ClaudeRunner gets a heartbeat writer task in its task group and a watchdog that uses stream semantics and .children heartbeats instead of has_running_agents. The existing _kill_process_tree remains OS-level (os.killpg/os.kill); psutil is used only for PID liveness and create_time() checks.

dispatch_cli.py threads the parent heartbeat path through, gains a resume_worktree parameter for the recovery path, and writes a terminal status to the heartbeat on clean exit (not delete) so recovery can distinguish "finished" from "never existed."

dispatch_listener.py writes the liaison task_id and dispatch heartbeat path to the parent's .children registry (optimistic registration before dispatch, update after).

Orchestrator gains a startup recovery scan that merges or re-dispatches orphaned children before MCP listeners start.

The watchdog publishes events to the EventBus when it detects stale heartbeats, kills children, triggers recovery, or initiates retries. state_reader.py reads .heartbeat instead of .running for dashboard display.

Testing strategy

The interesting failure modes are races, partial failures, and timing.
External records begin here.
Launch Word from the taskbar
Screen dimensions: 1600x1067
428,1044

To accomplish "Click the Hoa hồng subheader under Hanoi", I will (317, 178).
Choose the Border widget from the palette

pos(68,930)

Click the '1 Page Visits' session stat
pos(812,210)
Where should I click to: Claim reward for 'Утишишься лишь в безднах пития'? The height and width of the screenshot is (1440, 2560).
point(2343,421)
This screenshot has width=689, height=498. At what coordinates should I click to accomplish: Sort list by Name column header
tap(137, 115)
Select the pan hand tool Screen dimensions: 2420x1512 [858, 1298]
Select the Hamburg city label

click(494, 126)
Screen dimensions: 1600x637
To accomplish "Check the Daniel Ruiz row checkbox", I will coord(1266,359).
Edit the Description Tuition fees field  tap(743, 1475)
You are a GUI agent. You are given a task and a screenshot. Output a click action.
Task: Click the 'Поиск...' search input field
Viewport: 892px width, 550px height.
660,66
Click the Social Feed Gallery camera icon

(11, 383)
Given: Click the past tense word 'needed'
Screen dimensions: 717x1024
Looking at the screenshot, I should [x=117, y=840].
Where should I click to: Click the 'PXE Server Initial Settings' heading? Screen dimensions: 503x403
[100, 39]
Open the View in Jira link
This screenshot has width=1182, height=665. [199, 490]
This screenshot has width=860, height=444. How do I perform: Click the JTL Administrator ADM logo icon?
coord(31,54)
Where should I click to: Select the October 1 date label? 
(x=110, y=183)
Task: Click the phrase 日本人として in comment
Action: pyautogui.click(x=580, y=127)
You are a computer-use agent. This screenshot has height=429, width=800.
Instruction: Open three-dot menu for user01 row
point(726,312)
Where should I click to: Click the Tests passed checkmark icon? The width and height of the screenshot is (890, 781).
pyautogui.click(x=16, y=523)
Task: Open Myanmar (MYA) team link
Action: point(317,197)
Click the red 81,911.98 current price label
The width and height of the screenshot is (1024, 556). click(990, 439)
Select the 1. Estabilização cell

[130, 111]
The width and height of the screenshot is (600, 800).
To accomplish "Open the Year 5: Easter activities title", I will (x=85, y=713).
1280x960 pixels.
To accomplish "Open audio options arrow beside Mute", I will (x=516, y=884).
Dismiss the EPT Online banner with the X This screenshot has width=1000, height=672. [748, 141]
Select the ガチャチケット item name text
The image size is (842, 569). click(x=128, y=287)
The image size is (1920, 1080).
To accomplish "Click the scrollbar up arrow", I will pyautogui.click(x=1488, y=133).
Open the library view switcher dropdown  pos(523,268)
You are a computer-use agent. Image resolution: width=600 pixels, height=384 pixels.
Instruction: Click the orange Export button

The key test scenarios: stale heartbeat detection (inject fake heartbeat files with controlled mtimes), parent death detection (fake psutil responses), recovery scan with mixed child states (completed, dead non-terminal, live, missing worktree), .children compaction with concurrent readers, and the graceful exit sequence under subprocess timeout. The async components can be tested with controlled event loops and deterministic mocks. This follows the same unittest.TestCase with _make_*() helpers pattern used throughout the test suite.

Parameters

Value Rationale
Beat interval 30s Balances detection latency (stale at 120s, ~2 min worst case) against filesystem metadata overhead for trees with dozens of concurrent agents
Stale threshold 120s 4 missed beats; 90s of slack tolerates GC pauses and IO transients
Alive-but-not-beating kill 300s 10 missed beats
Parent death grace 60s Shutdown budget for saving nearly-complete work, not a completion guarantee
Retry budget 3 per phase, 9 per child Per-phase resets on CfA state advancement; total cap prevents unbounded retries
529 backoff Exponential with jitter Matches existing teaparty/runners/claude.py 529 handling

New dependency

psutilpid_exists(), Process.create_time().